# What's the best bow shop in Katy area?



## I got the hook up (Feb 28, 2009)

anyone know a good pro shop in Katy area? I am looking for someone to steer me in the right direction with my first bow.
thanks.


----------



## standingroomonly (Apr 13, 2007)

Be sure and check out Bass Pro Shops at Katy Mills. Shoot the ones that appeal to you in the range...


----------



## Chunky (Oct 15, 2006)

Sorry, not my side of town. My experience with the big chain stores BPS, Gander, etc...is that sometimes you get someone great and other times, no so much. I prefer a pure archery shop.


----------



## Dead Wait (Mar 8, 2005)

Well, it's about 30 minutes from Katy but, Viking archery would be a good place to start. 59 @ Beechnut.


----------



## bountyhunter (Jul 6, 2005)

Chunky said:


> Sorry, not my side of town. My experience with the big chain stores BPS, Gander, etc...is that sometimes you get someone great and other times, no so much. I prefer a pure archery shop.

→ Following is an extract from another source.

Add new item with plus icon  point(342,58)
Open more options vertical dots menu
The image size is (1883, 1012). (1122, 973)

I have to agree with Chunky on this one. I'm south of Houston and use to go to Viking years ago until Santa Fe Archery opened and now I don't go anywhere else. I know that is a pretty good drive from Katy, but it might be worth your time and gas, to get taken care of right the first time by some really great guys.


----------



## Hooked Up (May 23, 2004)

bountyhunter said:


> I have to agree with Chunky on this one. I'm south of Houston and use to go to Viking years ago until Santa Fe Archery opened and now I don't go anywhere else. I know that is a pretty good drive from Katy, but it might be worth your time and gas, to get taken care of right the first time by some really great guys.

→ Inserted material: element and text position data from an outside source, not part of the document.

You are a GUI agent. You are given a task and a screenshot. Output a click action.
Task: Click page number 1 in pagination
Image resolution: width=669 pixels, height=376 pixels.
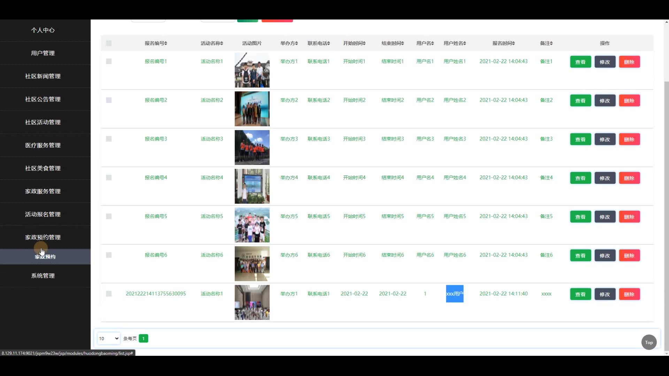point(143,338)
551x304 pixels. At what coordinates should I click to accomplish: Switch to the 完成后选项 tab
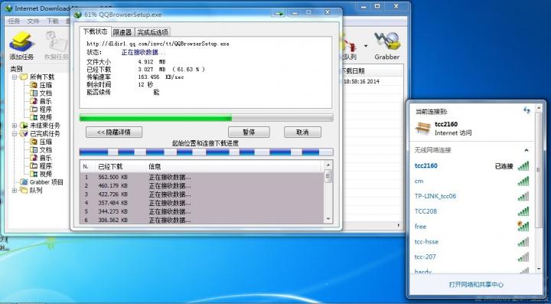click(152, 32)
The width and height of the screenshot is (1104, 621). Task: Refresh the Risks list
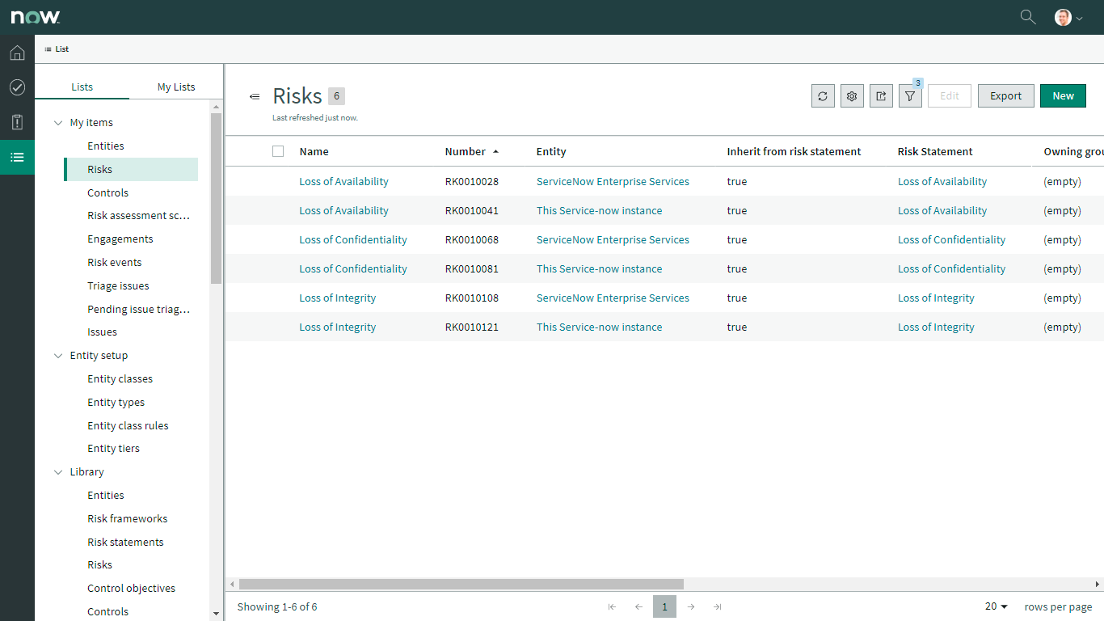click(823, 95)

Ditto what Bountyhunter said! + they stand behind EVERYTHING they do







H/U


----------



## Blue_Wave028 (Jul 23, 2008)

*Viking*



Dead Wait said:


> Well, it's about 30 minutes from Katy but, Viking archery would be a good place to start. 59 @ Beechnut.


This is the only way to fly.


----------



## Dead Wait (Mar 8, 2005)

I have also heard some really great thing's about Santa Fe archery as well but, you did say close.


----------



## huntmaster58 (Oct 1, 2008)

*range*

Thumbs up for Viking, see Scott of Kevin.


----------



## Chunky (Oct 15, 2006)

I have had good experiences and never heard a bad thing about Santa Fe.

About Viking, I will just stay quiet.


----------



## NitroNX898 (Apr 7, 2009)

The place I go is in Dayton TX ON HWY 146 called Triple Edge Archery. The second place is The Bow Zone in Spring. Can't go wrong with either place


----------



## I got the hook up (Feb 28, 2009)

my dad swears by triple edge, it's just a little too far for me.
So I went to Viking today and met with Kevin. I was surprise to see this place so crowded in the spring. Kevin was very helpful and set me up with a good starter bow. I did not want to spend a ton of cash on my first real bow. So I ended up buying a Hoyt "Power Hawk" for $449.00. I will put the accessories on in 2 weeks when the bow comes in. Thanks for the info guys.


----------



## bountyhunter (Jul 6, 2005)

Hoyt makes good bows, hope you enjoy it and get hooked. Only bad thing about getting hooked is you will be for life.

Good Luck!


----------



## TXPalerider (May 21, 2004)

Glad to here everything worked out at Viking.


----------



## Hooked Up (May 23, 2004)

Congrats on your new bow! That's way cool! H/U


----------